Opinion
No. 73239.
DECIDED SEPTEMBER 24, 1986. REHEARING DENIED OCTOBER 8, 1986.
Termination of parental rights. Troup Juvenile Court. Before Judge Keeble.
Michael C. Smith, for appellant.
Jack Kirby, Michael J. Bowers, Attorney General, David C. Will, Assistant Attorney General, for appellees.
The appellant appeals the termination of her parental rights with respect to four of her minor children, whose approximate ages when the termination hearing took place, in October of 1985, were 4, 6, 7, and 8. The appellant evidently gave birth to another child during the pendency of the proceedings, but her parental rights with respect to that child were not in issue.
A Department of Family and Children Services (DFCS) child protective services caseworker who had been involved in the case since 1980 testified that on numerous visits to the appellant's residence she had found the children to be dirty and at times without available food or clean clothing. The children were placed in emergency shelter care in March of 1984, after an acquaintance of the appellant called the DFCS to report that the appellant had left the children in her care several days earlier, ostensibly for a couple of hours, and had failed to return for them. The appellant was subsequently convicted of abandonment as a result of that incident. There was evidence that she visited the children only three times after they were placed in foster care, with the last visit having occurred in November of 1984.
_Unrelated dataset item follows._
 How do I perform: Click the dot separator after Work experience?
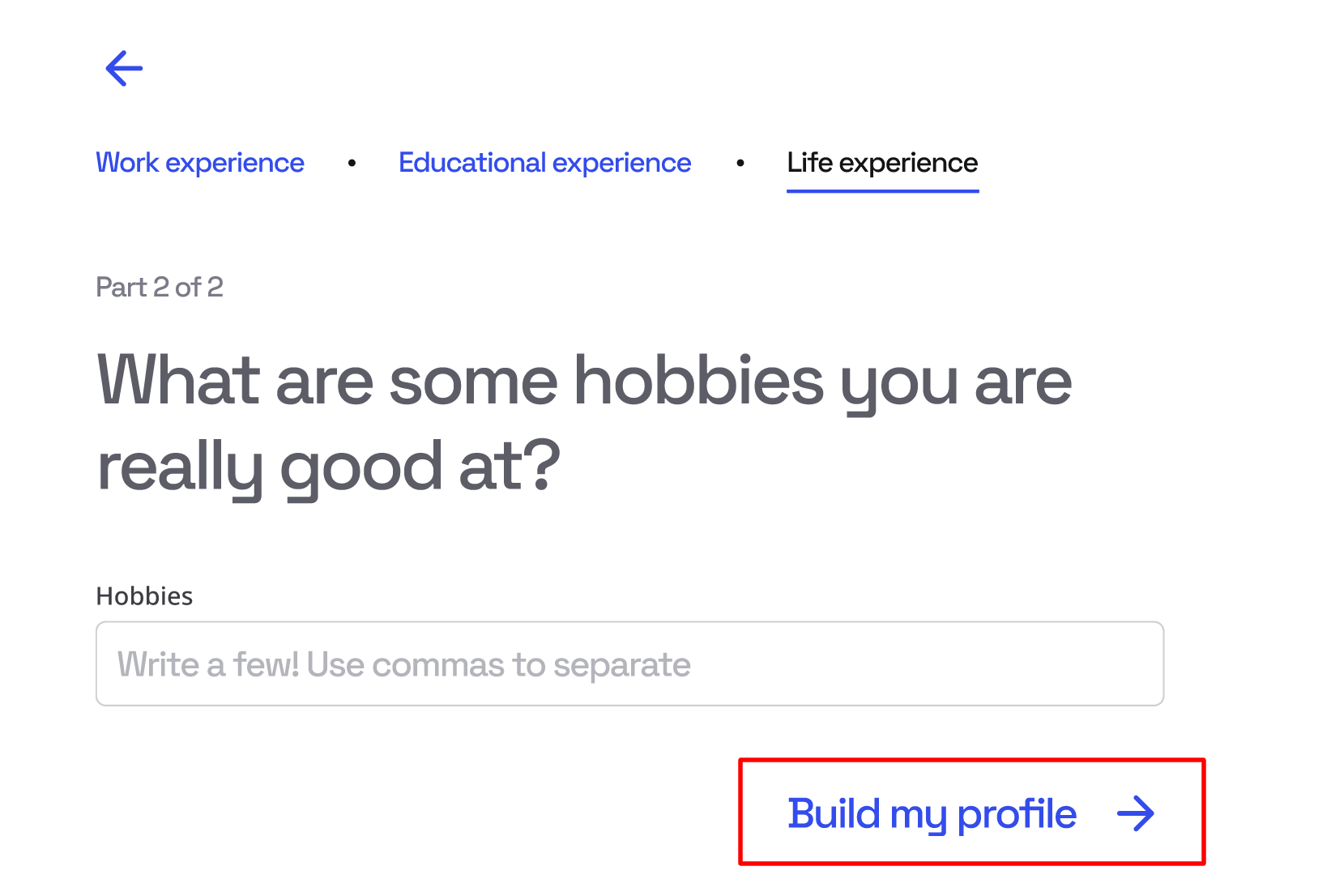click(x=352, y=164)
There was testimony that the appellant had changed residences eight times over the past five years and that she suffered from alcohol abuse. A clinical psychologist who had examined her at the request of the DFCS testified that her IQ was in the bottom percentile of the population and that she showed signs of organic brain damage, possibly caused by alcohol abuse. He stated that, in his opinion, she would never be able to learn proper parenting skills or obtain even unskilled employment. A vocational rehabilitation specialist employed by the Department of Human Resources testified that, based on the appellant's performance on certain tests he had administered to her, he was of the opinion that there was "no reasonable expectation [that] through our services, rehabilitation services, . . . she will be able to become gainfully employed." Finally, there was testimony from the DFCS caseworker responsible for monitoring the children's foster care that three of the four children were developmentally delayed when placed in foster care, one of them severely so, but that the two less severely delayed children had improved significantly while in foster care. Held:
1. There was clear and convincing evidence in this case to support a finding that the children were deprived; that the conditions and causes of their deprivation were likely to continue; and that, by reason of such deprivation, they were suffering and would probably continue to suffer serious mental, moral, and emotional harm. See generally former OCGA § 15-11-51 (a) (2), as it existed prior to its repeal in 1986 (Ga. L. 1986, p. 1017, § 4) and its replacement by OCGA § 15-11-81. There was also clear and convincing evidence to support a finding that this deprivation had resulted from parental unfitness on the part of the appellant, "caused either by intentional or unintentional misconduct resulting in abuse or neglect of the children, or by what is tantamount to physical or mental incapability to care for the children. [Cits.]" In the Interest of T. R. L., 162 Ga. App. 659, 660-661 ( 292 S.E.2d 518) (1982). See also Chancey v. Dept. of Human Resources, 156 Ga. App. 338 ( 274 S.E.2d 728) (1980). It follows that the order terminating the appellant's parental rights with respect to the four children in question was supported by sufficient evidence.
2. In a single enumeration of error, the appellant contends that she was prejudiced on 14 occasions by the admission of improper testimony over her objection. We have examined each of the rulings complained of and have determined that they afford no ground for reversal.
Judgment affirmed. Birdsong, P. J., and Sognier, J., concur.